For those who know our household, it is hardly necessary to add that the trip down included a stop at Braum’s for a two scoop hot fudge Sundae with lots of salted pecans, topped with whipped cream and a cherry.  Let’s be straight about this renewal business.  Ice cream (or whatever your favorite treat is) goes a long way toward nourishing the rest and renewal muscles. 

The retreat content was as described in my last post.  There was no agenda.  I needed time to be free to initiate activity as I felt the need.  When Caregiving, of necessity, Mary Ann’s needs take priority.  By contrast, on this Retreat, I decide what to do and when to do it. 

I walked outdoors for hours.  I walked slowly, savoring the sounds and sights and sensations as they came.  I engaged fully each moment.  I felt the warmth of the sun and the feel of the breeze early the first evening.  I watched and listened intently for birds especially.  I watched an Oklahoma storm develop and pass over.  During nine years living in Oklahoma City, both Mary Ann and I came to love watching those storms develop.  

When the storm started producing lightning, I had enough sense to head back to the cabin.  I knew that Mary Ann would be pretty irritated if I was struck by lightning and she was left to fend for herself.  In fact, if I were hit by lightning and did not survive, she might very well have me cremated and spread my ashes in a fabric store to languish there for an eternity.  Given the option, I would prefer fire and brimstone.  Needless to say, I moved to safety very quickly. 

The next day was chilly, but bright.  I walked again.  On occasion I stopped to sit on the camping stool tied to my backpack to read or just sit and look and listen.  I suppose I accumulated eight or so hours out in that beauty that day.  Today I walked again for a couple more hours, this time walking faster, covering the same territory as the last two days, looking for surprises. 
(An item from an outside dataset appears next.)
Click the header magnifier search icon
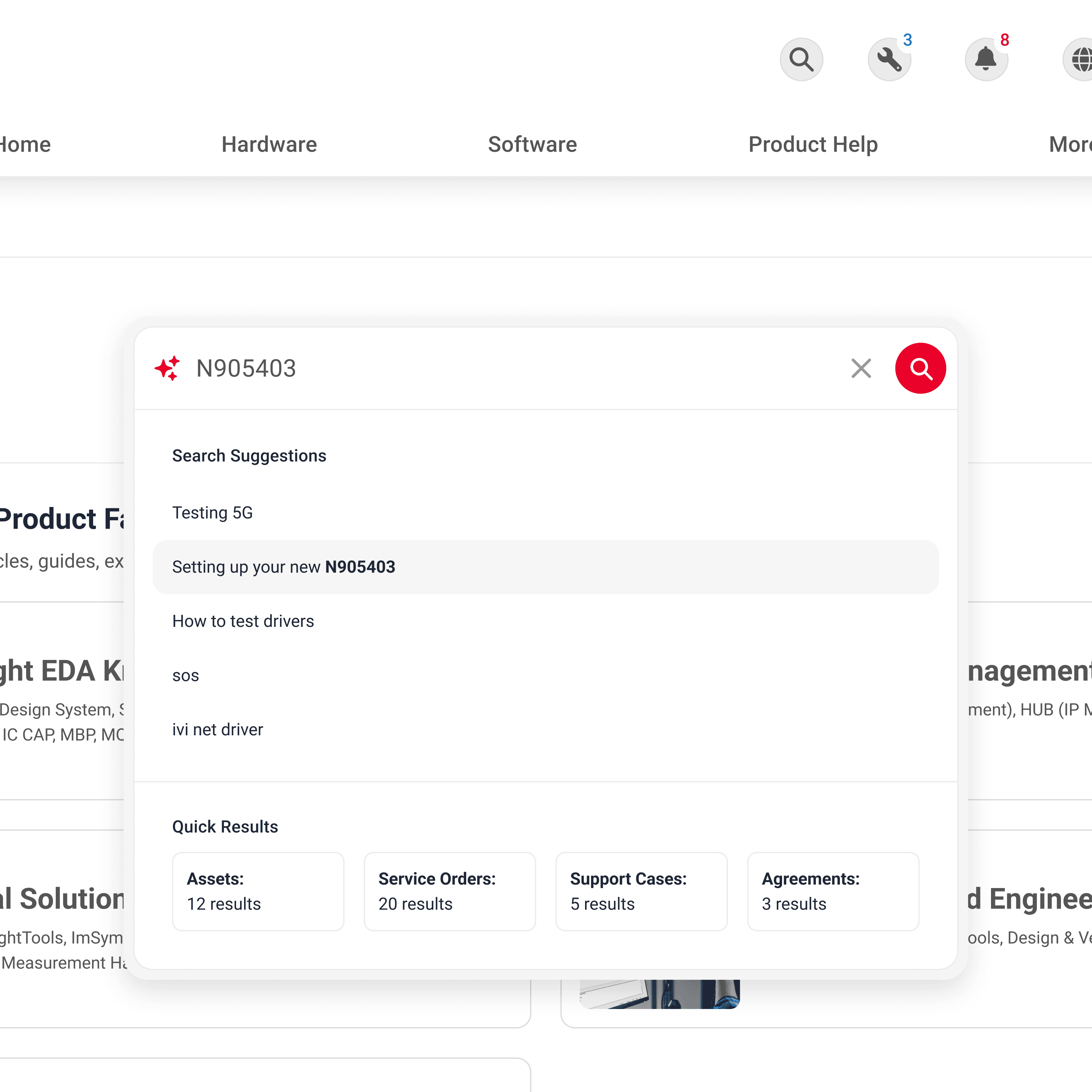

In the course of my time outside, as I looked up at a nest high in a tree with my binoculars, I was startled by two eyes staring back at me as a Long-Eared Owl sat on her nest.  I was examined by a couple of nearby wild turkeys to see if I was a threat.  Apparently they concluded that I was not.  I was checked out by five circling Turkey Vultures trying to determine if I would be a fitting afternoon snack.  In fact this morning three circled overhead and one got so close that I could actually hear his wings flapping.  After seeing a White-tail Deer run off in the woods, a buck that was still out of sight tried to intimidate me with his loud and threatening snorting.  There is more, but that is for another post for those who love to walk in nature. 

I have to say that while there was utter solitude most of the time I was on the Retreat, I never felt lonely, I never really felt alone.  In those settings I feel a fullness, a wholeness that is sometimes hard to feel when I am in more populated settings. 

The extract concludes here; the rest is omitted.